I would like to extract the Birth Name here, but using birth_name = response.css(".herald-entry-content p span::Text") will give me the text of the span element, which is not what i want. I tried playing around with xpath (right click and Copy Xpath in chrome) which gave me //*[@id="post-19807"]/div/div[1]/div/div[2]/div/p[1]/text()[2] Now, this works, but the post-id is specific to this page, and I do loop over the other profiles as well, so that value will change a lot. Is there any way I can tell the spider to look for the element and get the ID itself? Im kind of lost how to proceed with this.

Thanks a lot!

turbzcoding
  • 173
  • 1
  • 6
  • can you share the html with `post-id`. – supputuri Feb 15 '20 at 19:05
  • @supputuri : here u go, i removed all the scripts etc.. https://jsfiddle.net/hz9pycde/ – turbzcoding Feb 15 '20 at 22:10
  • Not sure why you want to relay on the `post-xxxxx`. You can get the `birth_name` using simple `//article//p[1]/text()[4]`. This should work on all the posts, though loop through them. – supputuri Feb 16 '20 at 03:35
  • @supputuri: That sadly looks wrong, I do get it for some of the pages, but for 95% it puts wrong text, or an "new line (slash n)" e.g ```{"birth_name": ["\n"]}, {"birth_name": ["\n"]}, {"birth_name": [" January 30, 1989", "\n"]}, {"birth_name": [" Bae Soo Bin (\ubc30\uc218\ube48)", "\n"]},``` – turbzcoding Feb 16 '20 at 09:39

1 Answers1

2

This might be a case that you have to fallback to a regular expression.

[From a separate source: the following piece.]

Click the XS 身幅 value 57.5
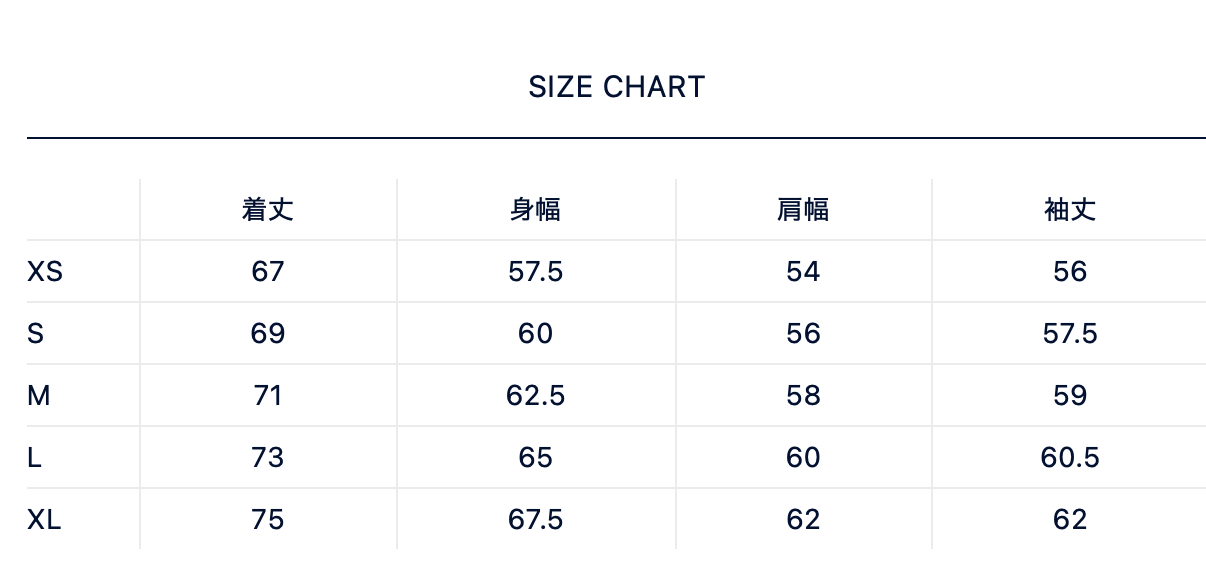1206x566 pixels. click(535, 271)
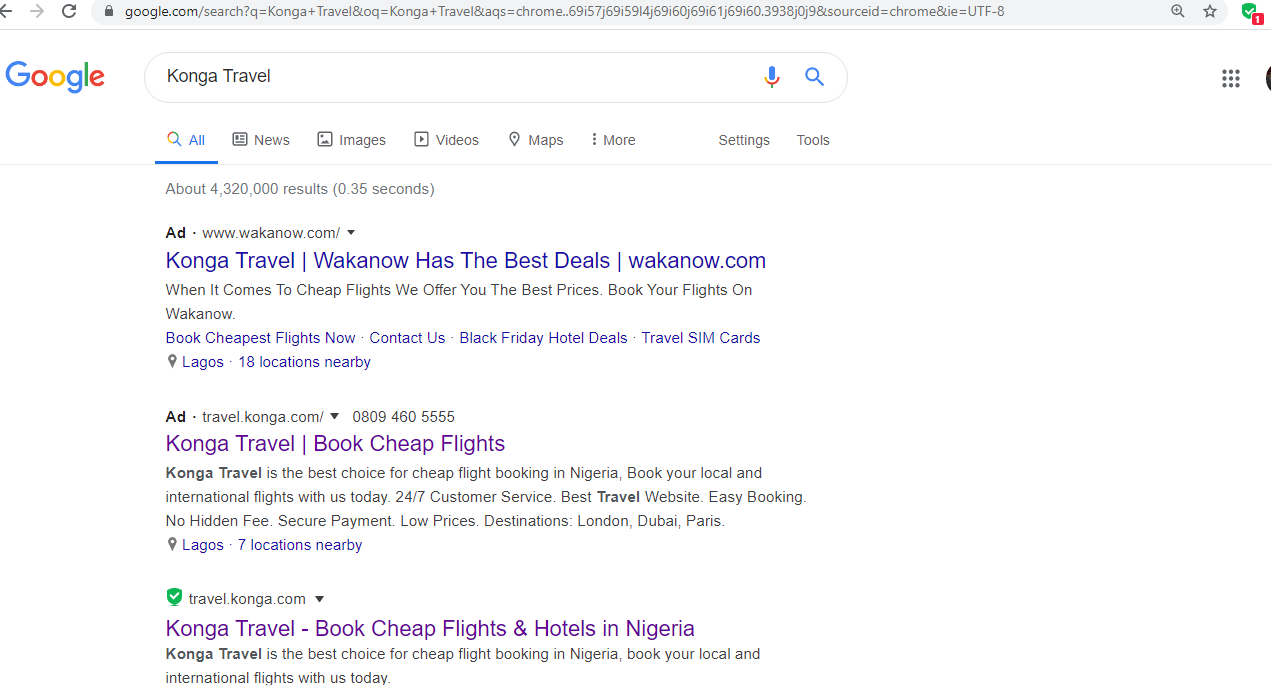This screenshot has height=685, width=1271.
Task: Reload the page
Action: pos(69,11)
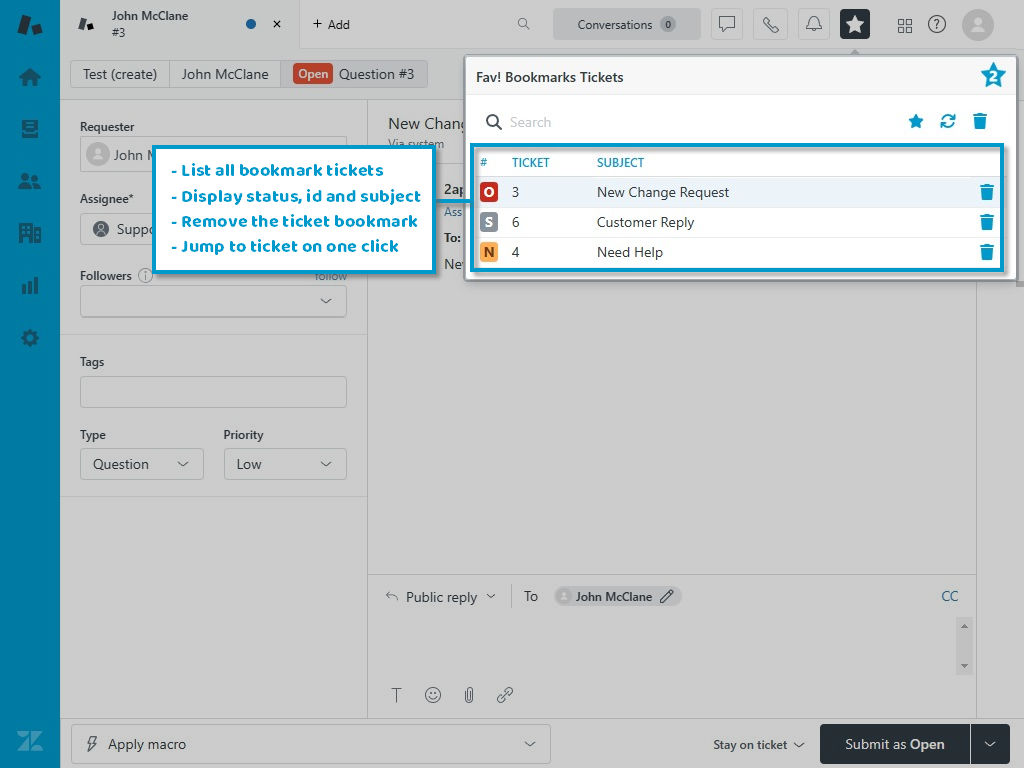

Without knowing the full structure of the page it is hard to give you exactly what you need, but here is an example using the snippet you gave

import scrapy

sel = scrapy.Selector(text="""
 <div class="herald-entry-content">
        <p><b>Profile: Facts<br>
        </b><br>
            <span>Stage Name:</span> Any name<br>
            <span>Birth Name:</span> Any name<br>
            <span>Birthday:</span> July 10, 1994<br>
            <span>Zodiac Sign:</span> Cancer<br>
            <span>Height:</span> 178 cm <br>
        </p>
    </div>
""")

info = sel.re("<span>(.+):</span>\s(.+)<br>")
output = dict(zip(*[iter(info)] * 2))
print(output)

will give you

{'Stage Name': 'Any name', 
 'Birth Name': 'Any name', 
 'Birthday': 'July 10, 1994', 
 'Zodiac Sign': 'Cancer', 
 'Height': '178 cm '}

The slightly cryptic dict(zip(*[iter(info)] * 2)) comes from here.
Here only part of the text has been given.